After what had happened between us, the doubts would have started small. But there would have been nothing to check their growth. After all, she would think, the contents of the disk were never published. That was Tatsu’s doing, not mine, but she would have no way of knowing that. All she would know was that her father’s last wishes were never carried out, that his death was ultimately futile. She would wonder again how I had known where to find that disk in Shibuya, go over my previous explanations, find them wanting. That would have led her to start thinking about the timing of my appearance, so soon after her father’s death.
And she knew I was part of something subterranean, although she never knew exactly what. The CIA? One of the Japanese political factions? Regardless, an organization that had the resources to fake a death and backstop it reasonably effectively.

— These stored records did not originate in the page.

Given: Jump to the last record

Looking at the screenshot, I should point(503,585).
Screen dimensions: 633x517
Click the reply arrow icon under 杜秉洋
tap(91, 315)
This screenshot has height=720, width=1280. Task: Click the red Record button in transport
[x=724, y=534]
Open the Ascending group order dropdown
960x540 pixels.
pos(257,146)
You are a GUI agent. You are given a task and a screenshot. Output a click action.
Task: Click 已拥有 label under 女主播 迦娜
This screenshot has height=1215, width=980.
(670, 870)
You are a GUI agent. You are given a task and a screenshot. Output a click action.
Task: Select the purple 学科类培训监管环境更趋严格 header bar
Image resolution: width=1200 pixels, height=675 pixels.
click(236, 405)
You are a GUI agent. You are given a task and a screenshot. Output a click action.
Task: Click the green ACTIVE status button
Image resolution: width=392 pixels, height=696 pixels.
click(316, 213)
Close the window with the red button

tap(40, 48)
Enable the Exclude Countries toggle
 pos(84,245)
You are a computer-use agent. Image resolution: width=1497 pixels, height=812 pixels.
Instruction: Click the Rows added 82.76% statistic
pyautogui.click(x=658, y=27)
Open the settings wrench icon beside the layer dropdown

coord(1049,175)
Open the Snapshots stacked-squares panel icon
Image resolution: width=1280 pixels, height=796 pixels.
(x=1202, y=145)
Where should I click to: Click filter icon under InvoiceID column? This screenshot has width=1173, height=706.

Yeah, with all these loose threads, and without me there to reassure her that what happened between us had been real, I knew that, eventually, she would conclude that she had been used. That’s how I would see it, in her shoes. Maybe the sex was just opportunistic for him, she would think. Sure, why not, might as well have a little fun while I’m using her to get the disk. And then I’ll just disappear afterward, after I’ve tricked her into cooperating. She wouldn’t want to believe all this, but she wouldn’t be able to shake the feeling. And she wouldn’t want to believe that I might actually have been involved in some way in her father’s death, but she wouldn’t be able to let that suspicion go, either.
“Did I handle it right?” Harry asked.
I shrugged. “You couldn’t have handled it any better than you did. But she’s still not buying it.”
“You think she’ll let it go?”
That was the question I was always left with. I hadn’t managed to answer it. “I don’t know,” I told him.